O SENHOR PADRE ADÉLIO

                                         



                               O SENHOR PADRE ADÉLIO

        Tive explicações a Latim com osenhor padre Adélio que morava nos arrabaldes de Leiria, onde é agora o estádio municipal.
           As explicações tinham lugar bem ao final da tarde na cozinha onde cirandava uma velha criada a lavar a louça. O padre ceava cedo por causa da missa da manhã seguinte, por volta das 7. A explicação decorria com amenidade e paciência católicas, com o padre a soltar breves arrotos e a entregar-se a chupadelas de dentes. Nunca me pediu desculpa pela deselegância dos sons.
           Preocupava-o sim, a velha criada. Na sua movimentação de formiguinha ladina, ela soltava uns traques sonoros, como disparos breves de metralhadora. E o padre, numa tentativa cómica de camuflagem, arrastava a cadeira e pigarreava.
              Apesar destes circunstanciais escolhos, ainda hoje gosto de latim,- que cheguei a utilizar nas falas de algumas personagens dos meus contos e romances - embora por vezes ainda me venham à memória os sons da metralhadora intestinal.
                               
                                                alliud alic vitio est (cada um tem os seus defeitos)

Noémia

                                                 




             NOÉMIA

                 Por força da ordem alfabética, a Noémia teve que se sentar a meu lado na sala de aula. Era o início do ano lectivo de 1958 do 6º ano (actual 10º). No nosso percurso escolar ( e de todos os alunos), a moral salazarista impunha que não houvesse turmas mistas. Era a 1º vez que tinha uma colega sentada junto de mim, partilhando a mesma carteira. Eu já a conhecia de longe. Estudávamos no mesmo liceu, ela no 1º andar reservado às meninas, que isto de misturas de sexos pode significar juntar a fome com a vontade de comer. Ou chegar o fogo à palha. Como quiserem.
            A Noémia exibia uma pele branca, imaculada, uns olhos verdes luminosos, um cabelo loiro que caía sobre os ombros e um sorriso capaz de amansar o Adamastor.

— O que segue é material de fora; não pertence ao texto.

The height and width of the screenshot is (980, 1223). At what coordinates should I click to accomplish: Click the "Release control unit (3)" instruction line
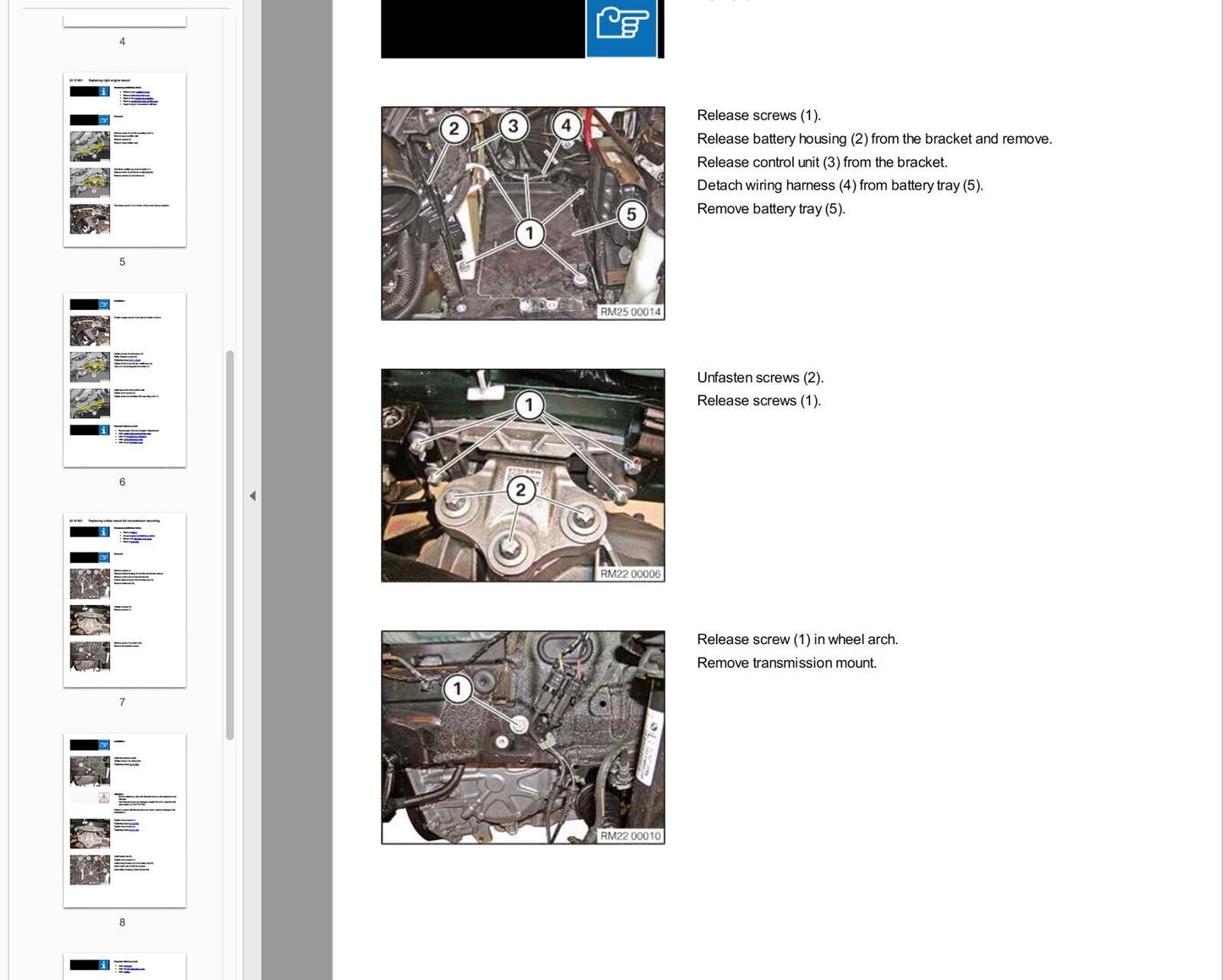(821, 162)
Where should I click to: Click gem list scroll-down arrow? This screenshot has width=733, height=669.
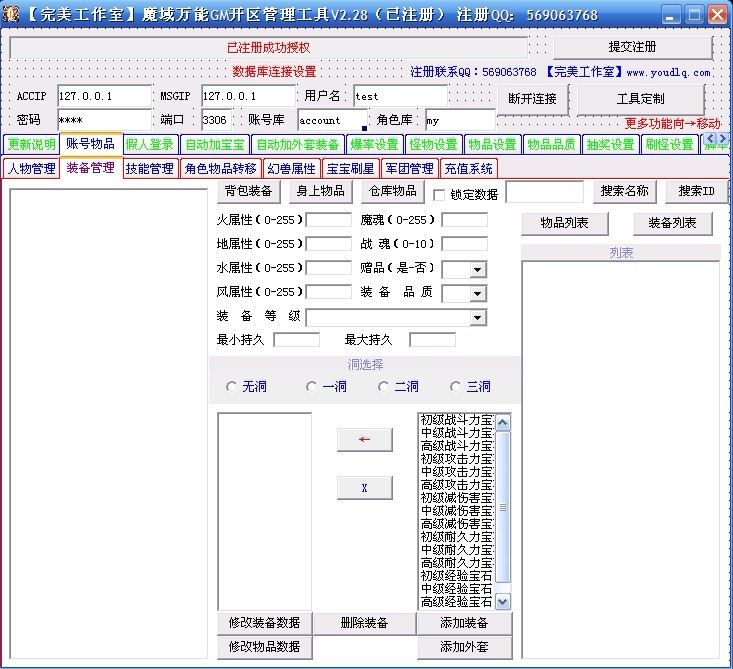point(502,601)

De mais nada me lembro daquela primeira aula nem das outras que se seguiram. Só sei que em dada altura, ela sussurrou-me ao ouvido:
         - Não tens um lápis a mais? Partiu-se-me o bico.
          Sem hesitar, cedi-lhe o meu.
          Ainda hoje gosto que as mulheres me sussurrem ao ouvido. 

A PROFESSORA DE GEOGRAFIA

                  A PROFESSORA DE GEOGRAFIA
        Naqueles tempos cinzentos dos anos 50, a jovem professora de Geografia era a  luz que iluminava a minha recém adolescência. Na exposição da matéria, e talvez sem o saber, ela meneava-se como deusa do erotismo e da tentação.
        Na carteira, eu sufocava, excitado pelos seios redondos, a cintura bem marcada e uma coxas olímpicas que se prolongavam numas pernas perfeitas. Era um tempo em que, graças a Deus, as mulheres usavam saias - e professora tinha-as acima do joelho, o que era desafiador -, meias de seda e sapatos de tacão alto. Durante décadas e sempre que atravessava fronteiras geográficas, eu lembrava-me daquela professora. Sempre gostei muito de Geografia.

A TIA FILÓ

 A TIA FILÓ

A tia Filó estava quase cega por causa dos diabetes. Era gulosa, perdia-se por bolos, especialmente bolas-de-berlim afogadas em açúcar branco.
Depois de examinar-lhe os olhos, o médico sentenciou com rudeza: "Ficas proibida de comer bolos e passar a tarde na pastelaria para não te tentares." Era um tempo antigo em que os médicos tratavam os doentes por tu.
A Tia Filó continuou a ir para a pastelaria, mas fica do lado de fora a observar a montra. E tapa o nariz firmemente  por causa das tentações odoríferas. Como respira pela boca, parece um peixe desesperado fora de agua

domingo, 10 de janeiro de 2016

MARRAQUEXE

MARRAQUEXE

           Meu pai tinnha uma imensa mercearia saturada dos odores mais estanhos.
De cada vez que eu lá entrava, imaginava-me - e não sei porquê -
no mercado em Marraquexe, embora nunca lá tenha estado,
isto é nem nem no mercado nem em Marraquexe.
             Hoje, muitos anos depois de meu pai ter fechado a loja - foi o aparecimento dos supermercados, tenciono visitar Marraquexe.